Where the Applicant was granted legal aid in relation to proceedings before the Chamber, that grant was to continue for the purposes of Representation even before the grant Chamber.

1. Rules of the Court r.91.

2. Rules of the Court r.92.

3. Rules of the Court r.93.

Laid down that the Applicant was required to complete a financial statement, which was to be certified by appropriate Domestic Authority and thereafter, legal aid could be granted to cover travel fees, subsistence and other out of pocket expenses incurred by the Applicant and their Representatives, as well as the cost of Representation.

The complaints of the Violation of the Convention were already made to the Commission, which investigated all the complaints and determined the Admissibility, following the entry into force of Protocol 11.

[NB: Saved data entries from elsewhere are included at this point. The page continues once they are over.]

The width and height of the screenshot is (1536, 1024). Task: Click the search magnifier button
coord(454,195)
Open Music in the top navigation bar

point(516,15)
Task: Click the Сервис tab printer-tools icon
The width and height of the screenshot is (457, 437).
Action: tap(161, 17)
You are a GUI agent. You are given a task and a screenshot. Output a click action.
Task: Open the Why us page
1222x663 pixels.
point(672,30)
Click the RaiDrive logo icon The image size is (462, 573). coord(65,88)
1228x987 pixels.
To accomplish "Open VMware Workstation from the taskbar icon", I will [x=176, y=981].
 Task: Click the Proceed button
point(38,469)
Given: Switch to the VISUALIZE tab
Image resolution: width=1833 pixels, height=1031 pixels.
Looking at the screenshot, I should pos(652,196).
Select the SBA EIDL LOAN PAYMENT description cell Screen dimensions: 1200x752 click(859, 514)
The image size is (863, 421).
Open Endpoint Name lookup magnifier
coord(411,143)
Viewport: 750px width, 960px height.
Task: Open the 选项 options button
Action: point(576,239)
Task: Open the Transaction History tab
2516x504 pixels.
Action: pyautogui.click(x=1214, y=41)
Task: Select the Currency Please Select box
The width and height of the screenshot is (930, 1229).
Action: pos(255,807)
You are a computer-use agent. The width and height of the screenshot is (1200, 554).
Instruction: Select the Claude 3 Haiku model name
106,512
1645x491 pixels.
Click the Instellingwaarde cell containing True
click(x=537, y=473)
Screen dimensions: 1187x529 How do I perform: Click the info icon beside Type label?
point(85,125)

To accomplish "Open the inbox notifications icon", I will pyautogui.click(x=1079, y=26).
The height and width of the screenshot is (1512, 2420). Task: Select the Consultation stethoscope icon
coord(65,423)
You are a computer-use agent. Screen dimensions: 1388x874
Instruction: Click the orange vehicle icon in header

Admissibility decisions were now made by the Court using similar Principles to those adopted by the Commission. The contracting State could use their Official Language for drafting application, apart from the Official Language of the Court being English and French. After the Application was accepted, the Court’s official language was used, unless the language of the Application was authorized.

Every application was assigned to any one Section of the Court. Every Section had a assigned rapporteur who was designated by the Judges. It was the duty of the rapporteur to carry out an initial examination of the case to decide if, the case was to be referred to a Committee of three judges or a Chamber of seven judges for a decision on admissibility.

A committee was of the authority to decide, by unanimous vote, whether to declare inadmissible or strike out an application without further examination. When there was no such decision, then a Chamber of the Court would consider the merits of the Application. The decisions made by the Chamber on admissibility were taken by majority vote along with the reasons, which were made public. The reports by the rapporteur were taken into account by the Chamber, in making their decisions. The merits were considered by the Chamber, while the decisions on the admissibility were made separately from that on the merits, even though the Court could have decided to deal with both set of issues together.

Cases were normally decided by a Chamber of Judge, and when a case raised a serious question of interpretation of the Convention or when there was a risk of departing from an existing case law, the case was decided by a Grand Chamber of 17 Judges. A Chamber could anytime, relinquish a case in favor of the Grand Chamber. Parties could object, within one month to such relinquishments by the Chamber. Further, whenever a case raised a serious question of interpretation or application or a serious issue of general importance, any Party could request, within three months of the delivered judgment by a Chamber, that the Case could be referred to the Grand Chamber. A panel composed of five Judges then decided on the acceptability of the Case. Decisions of Chambers, thus reached its finality only after the expiry of the three-month period or earlier, when the Parties announced that they had no intentions of requesting a referral or after a decision had been reached by the Panel on rejecting the request for referral. Decisions by the Grand Chamber were Final.

At the time of the procedure on the merits, negotiations aimed at securing a friendly settlement could be conducted through the intermediary of the Registrar. Such negotiations were to be confidential.